Department Affiliation: Ph.D. Candidate in Cell Biology and Anatomy

Education: Licenciado/Universidad Austral de Chile

Telephone Number: 410-955-2337

Fax Number: 410-955-1013

Email Address: rbustos@jhmi.edu

            Synapsin I is abundant in neural tissues.  Its phosphorylation is thought to regulate synaptic vesicle exocytosis in the pre-synaptic terminal by mediating vesicle tethering to the cytoskeleton.  Using anti-synapsin antibodies, we detected an 85 kDa protein in liver cells and identified it as synapsin I.  Like brain synapsin I, non-neuronal synapsin I is phosphorylated in vitro by protein kinase A and yields identical ³²P-peptide maps after limited proteolysis.  We also detected synapsin I mRNA in liver by northern blot analysis.  These results indicate that synapsin I’s expression is more widespread than previously thought.  Immunofluorescence analysis of several non-neuronal cell lines localizes synapsin I to a vesicular compartment adjacent to trans-elements of the Golgi complex, which is also labeled with antibodies against myosin II; no sub-plasma membrane synapsin I is evident.  We conclude that synapsin I is present in epithelial cells and is associated with a trans-Golgi network-derived compartment; this localization suggests that it plays a role in modulating post-TGN trafficking pathways. (JCellSci 114, 3695-3704 (2001).

3D Reconstruction of NRK cell Golgi stained with antibodies to Synapsin I (green) and TGN38(red)

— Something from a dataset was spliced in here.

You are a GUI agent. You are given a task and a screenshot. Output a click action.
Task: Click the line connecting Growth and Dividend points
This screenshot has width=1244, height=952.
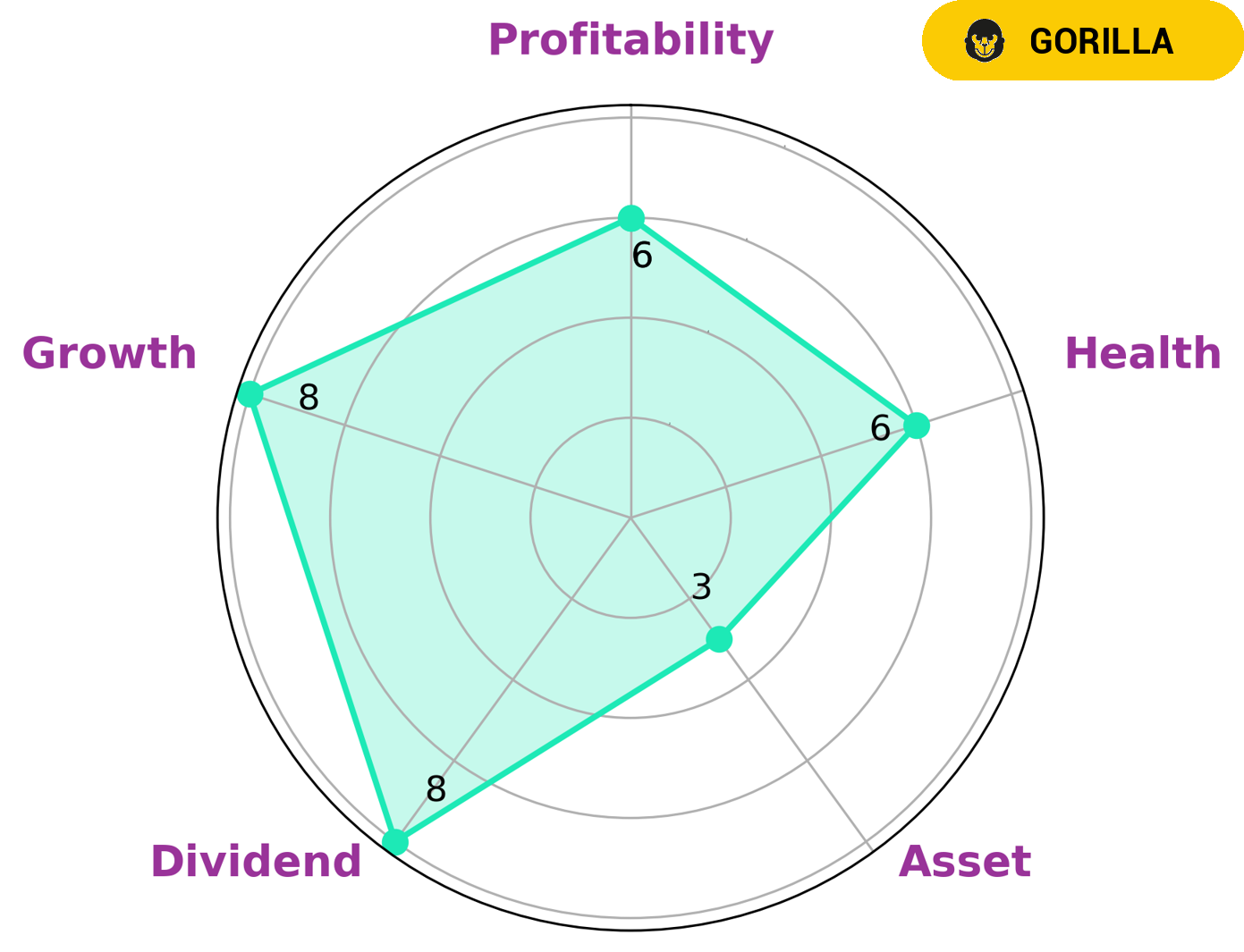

Trafficking of the Wilson Disease Protein in Hepatocytes

The Wilson Disease Protein (Wilson Protein) is a P-type copper-transporting ATPase expressed predominantly in liver and absent in most other tissues. It transfers cytoplasmic copper into the hepatocyte secretory pathway, where copper is delivered to copper-requiring enzymes.  The Wilson Protein also plays a role in excretion of excess copper into bile. In Wilson disease, the failure to correctly dispose of copper by the hepatocyte leads to copper accumulation in the liver parenchyma, and liver disease.  It has been postulated that high copper levels induce the trafficking of the Wilson Protein from the Golgi region, where it normally resides, to the apical region of the hepatocyte, where biliary copper excretion takes place.  The Wilson Protein might be using a little-described direct trafficking pathway from the TGN to the hepatocyte apical plasma membrane (PM). We investigated the trafficking pathway of the Wilson Protein in hepatocytes by characterizing the membrane compartments where the protein resides under basal and high copper levels.  Using a one-step sucrose gradient Golgi-floatation procedure we detected the Wilson Protein population resident in Golgi membranes, and a larger pool of Wilson Protein in unidentified membranes.  The Golgi-resident pool decreased 5-10 fold in response to copper. Using sucrose gradient fractionation of apical and basolateral PM domains, we detected Wilson Protein present exclusively at the apical PM, in both copper-treated and control animals.  We conclude that the Wilson Protein is present in both the Golgi and apical PM, and traffics out of the Golgi in response to high copper levels, possibly to the apical PM or to an unidentified compartment.   Further isolation and characterization of membrane compartments using organelle immunoisolation will help to elucidate the molecular players involved in the trafficking of Wilson Protein. (MolBiolCell 13:S, 502a).